Your objective:
Reproduce verbatim the portion of the Phoenix Suns passage starting at "Proud, progress and" and ending at "such as Phoenix.".

Given passage:
_____

Proud, progress and cathartic. All words used to describe the Phoenix Suns’ run through the 2020-2021 playoffs and into the NBA Finals. The Suns captivated the city after an Arizona-sized playoff drought. Ten years without postseason basketball will make any city crave late-season heroics, much less a basketball city such as Phoenix.

During the ten-year absence, Phoenix saw the lowest lows and little to no highs. Averaging just under 27 wins per season between 2010-2018, the best moments for Suns fans were buzzer-beaters by a player who had essentially retired by age 23 and a 20-year old Devin Booker scoring 70 points in a losing effort.

Nobody expected much from the Suns heading into the 2019-2020 season and they more or less reached those expectations. Barely hanging onto the tenth seed, the COVID-19 pandemic halted all walks of life across the globe. Eventually, Phoenix narrowly got an invite to the NBA’s bubble experiment in order to finish the regular season and determine the final seeding for the playoffs.

After needing a perfect eight-game win streak against nearly all playoff teams to keep their postseason hopes alive, Phoenix defied the odds by remaining perfect in the bubble highlighted by a Booker buzzer-beater over two of the NBA’s premier defenders, Kawhi Leonard and Paul George.

_____

Supplied information:
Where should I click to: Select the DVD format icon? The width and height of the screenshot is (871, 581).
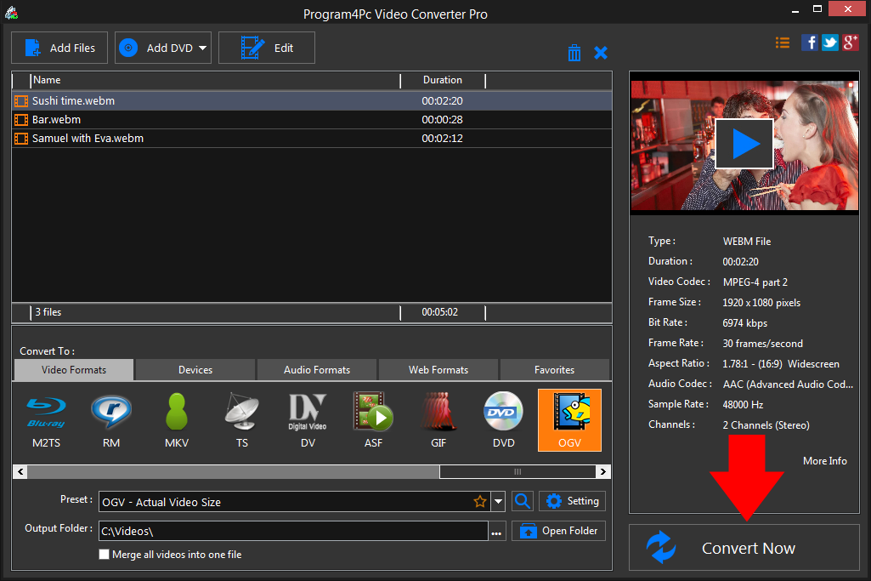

_____

Exercise answer:
Proud, progress and cathartic. All words used to describe the Phoenix Suns’ run through the 2020-2021 playoffs and into the NBA Finals. The Suns captivated the city after an Arizona-sized playoff drought. Ten years without postseason basketball will make any city crave late-season heroics, much less a basketball city such as Phoenix.